“In the MR11, you get all the MR10’s sounds primed to play original patterns via your DAW… I was pleasantly surprised by how the MR11’s kick and snares cut through. Velocity is decidedly funky when applied to hi-hats. Another cracker” – Sound on Sound magazine
Yamaha’s MR10 was a unique bit of kit: Yamaha’s only analogue drum machine. It featured some basic built-in rhythms and a handful of pads with which you could “play along” – the manual has some cracking illustrations of Cool Young Kids in 80s street wear doing just this. Unfortunately, you couldn’t record anything you played; the MR10 had no programmability at all. It was also pretty plasticky, which may explain why these things are pretty rare nowadays.
However, it did make up for these flaws with some BIG advantages: its sounds. These are quite unusual for the early 80s: the snare drum sounds surprisingly cool, rather like a Simmons snare; the kick drum is very dense and powerful (it sounds like a kick from a much more expensive unit) and the hats are good too, with quite a thick sound to them above and beyond the usual drum machine “tsshh”. We kid you not – listen to the audio demos!
If only it had been programmable… Well, of course, now it is. We’ve sampled the original sounds from the front panel pads, plus some sounds that only appear in the built-in rhythms: conga, guiro and a second snare sound that in many ways is more useable than the front-panel one.
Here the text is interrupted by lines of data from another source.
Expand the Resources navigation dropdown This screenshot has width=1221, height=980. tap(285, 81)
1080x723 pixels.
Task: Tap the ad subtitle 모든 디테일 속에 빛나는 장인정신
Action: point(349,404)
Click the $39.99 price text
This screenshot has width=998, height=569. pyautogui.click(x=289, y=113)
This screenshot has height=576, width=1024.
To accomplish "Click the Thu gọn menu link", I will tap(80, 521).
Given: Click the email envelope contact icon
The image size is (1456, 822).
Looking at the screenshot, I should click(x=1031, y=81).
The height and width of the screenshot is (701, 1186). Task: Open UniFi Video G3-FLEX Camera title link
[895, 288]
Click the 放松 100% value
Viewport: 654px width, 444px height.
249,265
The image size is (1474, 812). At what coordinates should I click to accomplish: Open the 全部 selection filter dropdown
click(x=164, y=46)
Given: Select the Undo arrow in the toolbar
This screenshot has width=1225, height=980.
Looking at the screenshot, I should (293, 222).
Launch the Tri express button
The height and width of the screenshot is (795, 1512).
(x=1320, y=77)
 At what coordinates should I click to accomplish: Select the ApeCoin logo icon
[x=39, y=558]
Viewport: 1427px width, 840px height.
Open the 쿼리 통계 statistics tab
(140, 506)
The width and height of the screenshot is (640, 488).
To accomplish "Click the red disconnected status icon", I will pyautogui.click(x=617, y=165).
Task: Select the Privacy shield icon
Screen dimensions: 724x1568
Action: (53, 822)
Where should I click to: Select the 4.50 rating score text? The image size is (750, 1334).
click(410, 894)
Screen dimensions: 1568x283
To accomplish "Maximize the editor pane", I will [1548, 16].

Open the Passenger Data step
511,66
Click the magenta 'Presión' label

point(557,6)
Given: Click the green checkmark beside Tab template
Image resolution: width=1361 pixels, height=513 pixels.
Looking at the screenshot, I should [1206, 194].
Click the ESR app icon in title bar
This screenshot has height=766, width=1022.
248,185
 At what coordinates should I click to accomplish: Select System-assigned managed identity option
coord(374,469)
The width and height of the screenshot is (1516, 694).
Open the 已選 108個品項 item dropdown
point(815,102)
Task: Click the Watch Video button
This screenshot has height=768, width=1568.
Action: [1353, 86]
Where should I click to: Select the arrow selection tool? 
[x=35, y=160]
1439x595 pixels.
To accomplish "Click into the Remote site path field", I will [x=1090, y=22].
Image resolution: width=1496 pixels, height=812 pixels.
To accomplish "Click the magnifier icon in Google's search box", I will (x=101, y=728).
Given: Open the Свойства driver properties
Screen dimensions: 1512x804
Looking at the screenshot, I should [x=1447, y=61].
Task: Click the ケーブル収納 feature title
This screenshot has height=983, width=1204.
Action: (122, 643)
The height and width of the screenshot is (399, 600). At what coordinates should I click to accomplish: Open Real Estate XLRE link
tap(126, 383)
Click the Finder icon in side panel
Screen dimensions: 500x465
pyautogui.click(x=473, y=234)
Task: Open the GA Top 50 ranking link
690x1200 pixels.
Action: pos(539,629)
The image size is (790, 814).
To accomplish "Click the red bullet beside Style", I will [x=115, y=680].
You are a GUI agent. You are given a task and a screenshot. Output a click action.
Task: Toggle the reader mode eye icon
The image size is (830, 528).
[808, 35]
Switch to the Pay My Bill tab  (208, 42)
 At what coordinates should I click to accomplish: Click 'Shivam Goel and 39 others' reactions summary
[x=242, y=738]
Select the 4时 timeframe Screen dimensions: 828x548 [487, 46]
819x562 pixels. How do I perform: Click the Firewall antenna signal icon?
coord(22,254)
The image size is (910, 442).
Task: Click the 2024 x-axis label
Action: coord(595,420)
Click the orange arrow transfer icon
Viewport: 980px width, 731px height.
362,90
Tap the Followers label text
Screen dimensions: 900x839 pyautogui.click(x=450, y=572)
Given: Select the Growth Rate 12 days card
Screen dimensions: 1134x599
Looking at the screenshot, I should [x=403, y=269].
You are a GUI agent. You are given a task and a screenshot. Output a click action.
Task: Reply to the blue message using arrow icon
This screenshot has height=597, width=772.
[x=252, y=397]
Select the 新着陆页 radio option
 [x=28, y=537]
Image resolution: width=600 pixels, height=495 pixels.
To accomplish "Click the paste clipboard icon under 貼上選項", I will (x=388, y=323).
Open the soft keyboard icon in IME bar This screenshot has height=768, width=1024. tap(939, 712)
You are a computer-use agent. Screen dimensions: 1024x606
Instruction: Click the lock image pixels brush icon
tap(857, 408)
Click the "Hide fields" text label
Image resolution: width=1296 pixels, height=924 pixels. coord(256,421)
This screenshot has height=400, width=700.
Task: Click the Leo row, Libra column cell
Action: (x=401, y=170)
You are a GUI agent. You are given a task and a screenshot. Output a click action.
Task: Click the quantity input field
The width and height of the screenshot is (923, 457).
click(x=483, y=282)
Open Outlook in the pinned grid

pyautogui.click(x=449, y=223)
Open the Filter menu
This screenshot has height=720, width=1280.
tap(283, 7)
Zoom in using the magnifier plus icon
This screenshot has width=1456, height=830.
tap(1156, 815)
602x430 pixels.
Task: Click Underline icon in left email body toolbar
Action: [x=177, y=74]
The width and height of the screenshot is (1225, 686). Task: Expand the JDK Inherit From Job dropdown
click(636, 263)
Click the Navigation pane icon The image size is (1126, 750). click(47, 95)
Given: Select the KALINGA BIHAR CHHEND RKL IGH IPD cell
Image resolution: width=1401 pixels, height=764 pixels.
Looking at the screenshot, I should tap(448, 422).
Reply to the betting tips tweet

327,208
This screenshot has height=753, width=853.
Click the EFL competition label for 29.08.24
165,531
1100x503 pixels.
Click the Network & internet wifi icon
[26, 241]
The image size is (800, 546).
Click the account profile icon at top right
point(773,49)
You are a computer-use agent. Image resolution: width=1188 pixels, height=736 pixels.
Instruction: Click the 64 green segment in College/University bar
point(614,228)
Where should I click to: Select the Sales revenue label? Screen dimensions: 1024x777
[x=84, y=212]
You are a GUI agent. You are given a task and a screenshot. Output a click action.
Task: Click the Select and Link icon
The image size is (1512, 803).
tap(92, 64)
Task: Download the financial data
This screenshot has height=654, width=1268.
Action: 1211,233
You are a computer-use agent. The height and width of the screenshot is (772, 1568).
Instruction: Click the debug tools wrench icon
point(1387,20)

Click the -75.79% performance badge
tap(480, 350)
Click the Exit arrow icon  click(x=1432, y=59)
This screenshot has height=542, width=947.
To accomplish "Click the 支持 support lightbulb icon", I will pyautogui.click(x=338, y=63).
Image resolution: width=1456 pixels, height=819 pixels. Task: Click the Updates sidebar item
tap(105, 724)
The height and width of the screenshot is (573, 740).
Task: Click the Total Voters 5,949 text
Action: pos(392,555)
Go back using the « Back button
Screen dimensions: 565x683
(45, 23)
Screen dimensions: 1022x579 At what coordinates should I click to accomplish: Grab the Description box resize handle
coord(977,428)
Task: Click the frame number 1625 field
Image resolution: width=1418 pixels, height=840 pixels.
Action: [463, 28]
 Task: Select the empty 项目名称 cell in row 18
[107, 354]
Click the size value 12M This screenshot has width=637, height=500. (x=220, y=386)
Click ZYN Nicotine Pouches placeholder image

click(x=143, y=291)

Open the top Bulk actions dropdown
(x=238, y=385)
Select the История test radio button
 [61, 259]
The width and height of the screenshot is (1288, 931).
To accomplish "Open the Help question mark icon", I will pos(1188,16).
Each of these sounds has been multi-sampled through the whole travel of the MR10’s “Tune” control. The control isn’t a simple pitch-shift, and seems to have a much more marked effect on the higher frequency sounds like the crash and hats than it does on the kick. It’s a very characterful control, and you have instant access to it on a per-sample basis from the Kontakt front panel (in the original, of course, it affected all sounds simultaneously).
We’ve split the original two tom sounds into three, so you have high, mid and low toms available from your keyboard or grid editor. We’ve also added rear-panel controls for panning each individual sound, so although the front panel has “grouped” level controls for toms and percussion, the individual high, mid and low toms, plus the conga and guiro percussion sounds, can all be panned individually from the rear panel.
A “velocity retrofit” switch in the bottom right-hand corner lets you use keyboard velocity to control the Tune control rather than setting it from the front panel. This can make the usually robotic drum machine sound way more humanised: the harder you hit the keys (or the higher you draw in that velocity curve!) the brighter and more up-tuned the sounds become. Applied sparingly to hat patterns, for example, this can really make the difference between “mechanical” and “grooving”. So you can either be authentically 80s and have a robotically static setup of sounds, or you can inject some human variety into the sounds with your own playing style.
Finally, there’s some useful processing control in there to: a bit-crusher for lo-fi grunge (just leave it all the way up for full 24-bit quality); tube saturation and full-on drive distortion; and a buss compressor to glue everything together. Push this all the way up and you’re into serious pumping territory.
With Tube set to 12 o’clock and Comp to around 3pm, the kick on this thing is a joy to behold. The MR11… one better than the MR10!